Imagine walking into a building with no stairs, no doors, and no windows. It's impossible to get anywhere or do anything within that space. A financial plan is like a blueprint for your financial future. It gives you the steps you need in order to reach your goals, including savings, investing and retirement planning.
A financial plan is more than just a way to retire comfortably. It's a document that helps you figure out how to achieve your financial goals.
A good financial plan will help you create an overall strategy for reaching your goals, including
- Retirement planning
- Investing in your child's education
- Buying a house or paying off debt
Your plan should be tailored to you. It isn't one-size-fits-all, and it shouldn't treat you like a one-size-fits-all person.
It's important to set realistic and achievable goals. This can be a challenge, because it often means that you need to get real about what you want in life.
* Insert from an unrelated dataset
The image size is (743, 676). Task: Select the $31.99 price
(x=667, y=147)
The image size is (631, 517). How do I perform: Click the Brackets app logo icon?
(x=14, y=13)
You may have dreams and aspirations that aren't financially feasible—or might not even be possible at all.
When creating a financial plan, it's essential that your goals are clearly defined and understandable by someone other than yourself (for example, your partner or your family).
It's also helpful if they're specific enough so that when you look back over the years at how far you've come from where you started out, it won't just seem like a blur of numbers on paper or an abstract goal without meaning behind it. For example: “I want to earn $50,000 per year” vs “I want enough money saved up so that I can retire in five years” vs “I want my kids' college funds ready when they start applying to colleges.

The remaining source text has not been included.